What happens when we inject high-dose PRP around older cells? Now, many more receptors are occupied and hence there’s a greater stimulus for repair or growth! In this scenario, we get way more bang for our buck.
So what did we learn? Old cells respond completely differently to high-dose PRP. There is a direct relationship between higher doses and more repair or growth because they have more receptors that can be stimulated. Hence, using low-dose PRP in these patients is a bad idea.
In fact, this figure from our recent publication on this phenomenon tells us that if you up the dose of PRP in older patients, you get a direct increase in cell activity, but that this doesn’t work in younger patients:
So When Is PRP NOT PRP?
As shown, for younger cells, it doesn’t take a high concentration of platelets to get an effect. In fact, based on our lab data, 2 times concentration (2X) will cause most cells to grow or repair. Hence, for a young person, PRP can be 2-3X and still help their injuries. However, in an older patient, all of that changes. Now, 2-3X PRP only produces a small effect. Hence, in middle-aged people (35-45), we commonly use 5-7X concentration. In older people (45-70), we’ll up that concentration to 10-14X. In the older elderly (75+) we’ll up that to 20X.
Hence, the answer to “When is PRP not PRP?” depends on the age of the patient. To illustrate that point let’s look at a recent study.
The New Flawed PRP Ankle Research
Recently, researchers in the Netherlands and the Middle East performed a Randomized Controlled Trial of ankle PRP injections to treat arthritis symptoms (2). They injected 100 patients with PRP or saline and then looked at the outcome in these groups and couldn’t find a difference between the two groups and thus concluded that PRP didn’t help ankle arthritis. However, that conclusion doesn’t square with all of the studies shown below:
Each circle here is a study. To see that study, click on the image to be taken to PDF with live links for each icon. The blue circles represent studies showing that PRP was better than what was tested in the same RCT format. Hence, lots of data show that PRP works to help various types of arthritis and other issues.
So why did it fail here? A closer look at the study shows that these patients were in their mid-fifties, prime candidates for needing high-dose PRP. What was injected? Regrettably, they used an Arthex ACP system which has been tested to produce to very low dose PRP (2-3X at best) (3). Hence, they severely under-dosed these patients and as a result, likely observed poor results.
What You Should Do as a Patient
You NEED to ASK your doctor about platelet-dose. If they can’t tell you exactly what platelet dose they’re using and why then you need to find another doctor. At Regenexx, our physicians all adjust the dose based on your age and can create much higher doses in their flexible in-house labs than almost all physicians out there that use simple bedside systems.

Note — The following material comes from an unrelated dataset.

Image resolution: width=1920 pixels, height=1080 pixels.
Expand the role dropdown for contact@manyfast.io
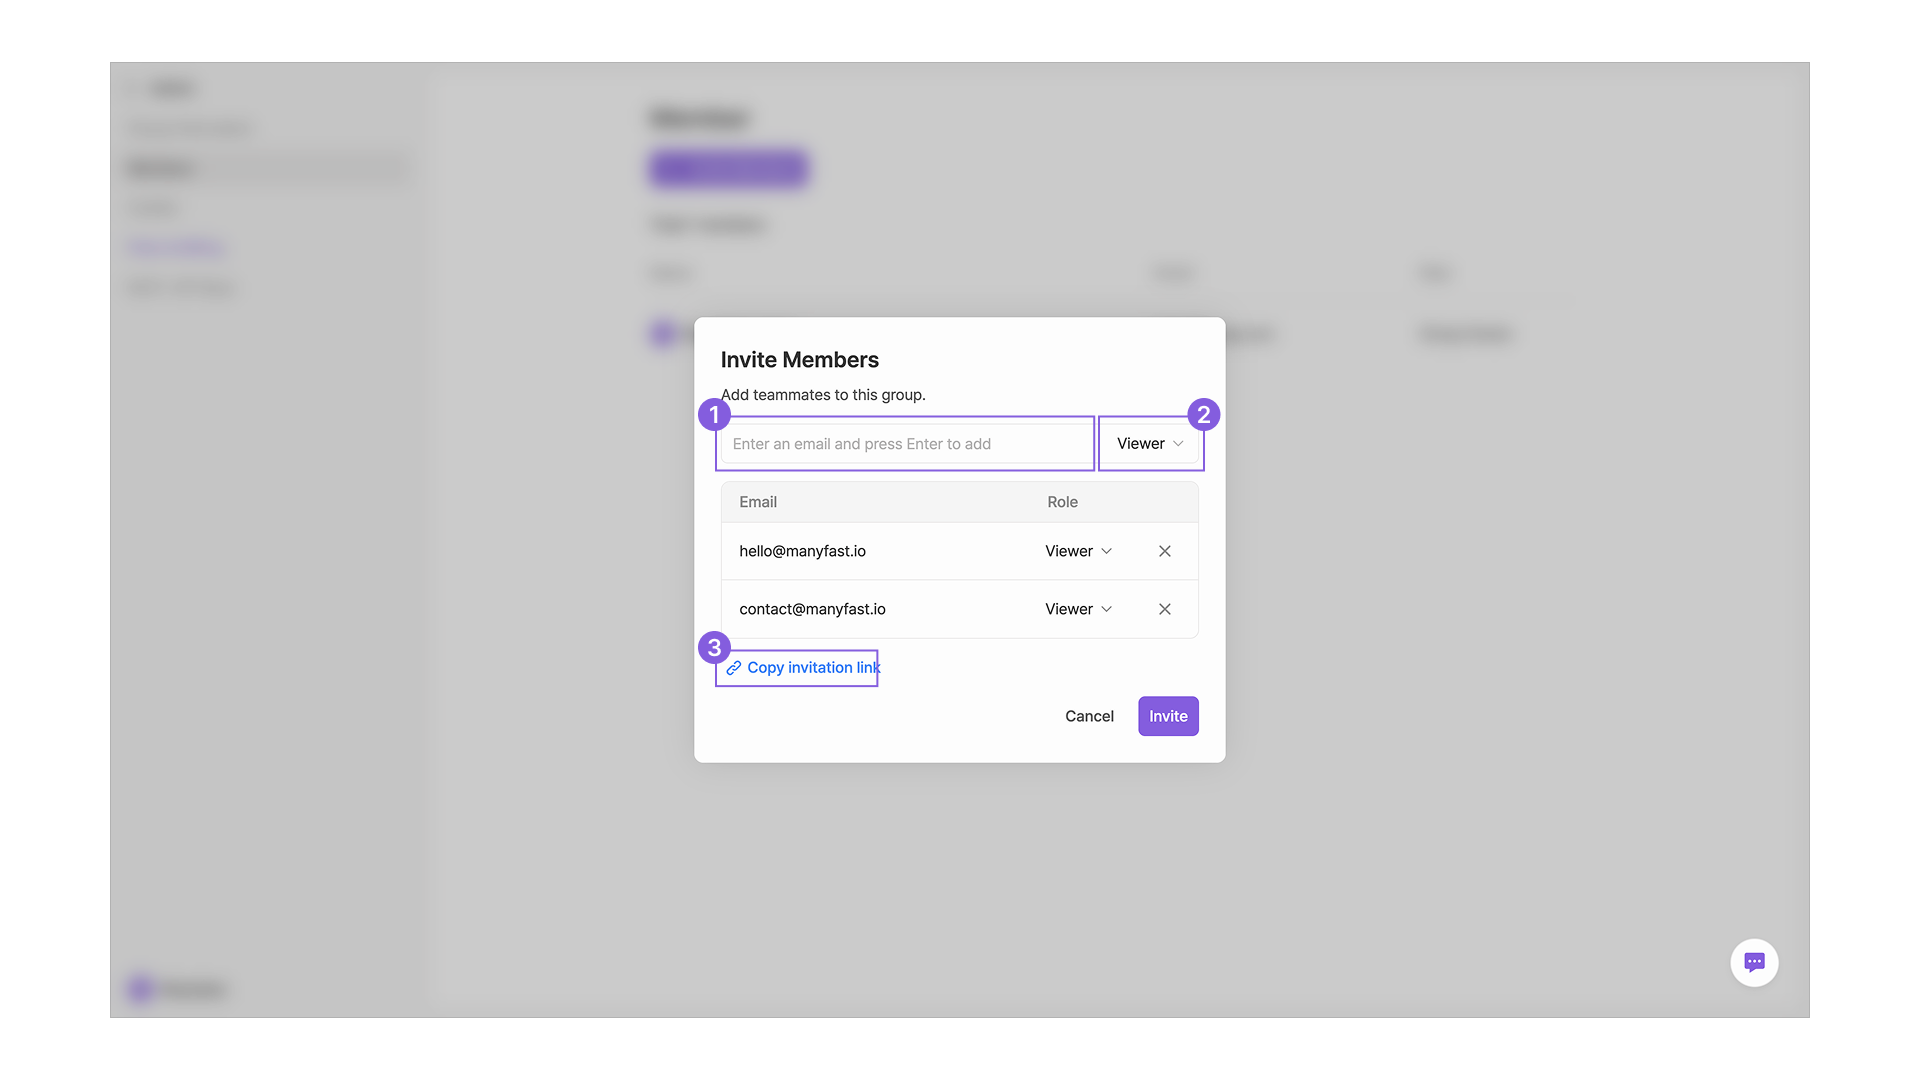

The upshot? Platelet dose matters. If you’re middle-aged or older, getting low-dose PRP is a prescription for poor results. This phenomenon of dose and age likely explains the few studies that show that PRP doesn’t work while most show it works well. Make sure you understand why you need a higher dose and make sure you discuss this with your doctor!
(1) Berger DR, Centeno CJ, Steinmetz NJ. Platelet lysates from aged donors promote human tenocyte proliferation and migration in a concentration-dependent manner. Bone Joint Res. 2019 Feb 2;8(1):32-40. doi: 10.1302/2046-3758.81.BJR-2018-0164.R1. PMID: 30800297; PMCID: PMC6359887.
(2) Paget LDA, Reurink G, de Vos RJ, Weir A, Moen MH, Bierma-Zeinstra SMA, Stufkens SAS, Kerkhoffs GMMJ, Tol JL; PRIMA Study Group. Effect of Platelet-Rich Plasma Injections vs Placebo on Ankle Symptoms and Function in Patients With Ankle Osteoarthritis: A Randomized Clinical Trial. JAMA. 2021 Oct 26;326(16):1595-1605. doi: 10.1001/jama.2021.16602. PMID: 34698782.
(3) Magalon J, Bausset O, Serratrice N, Giraudo L, Aboudou H, Veran J, Magalon G, Dignat-Georges F, Sabatier F. Characterization and comparison of 5 platelet-rich plasma preparations in a single-donor model. Arthroscopy. 2014 May;30(5):629-38. doi: 10.1016/j.arthro.2014.02.020. PMID: 24725317.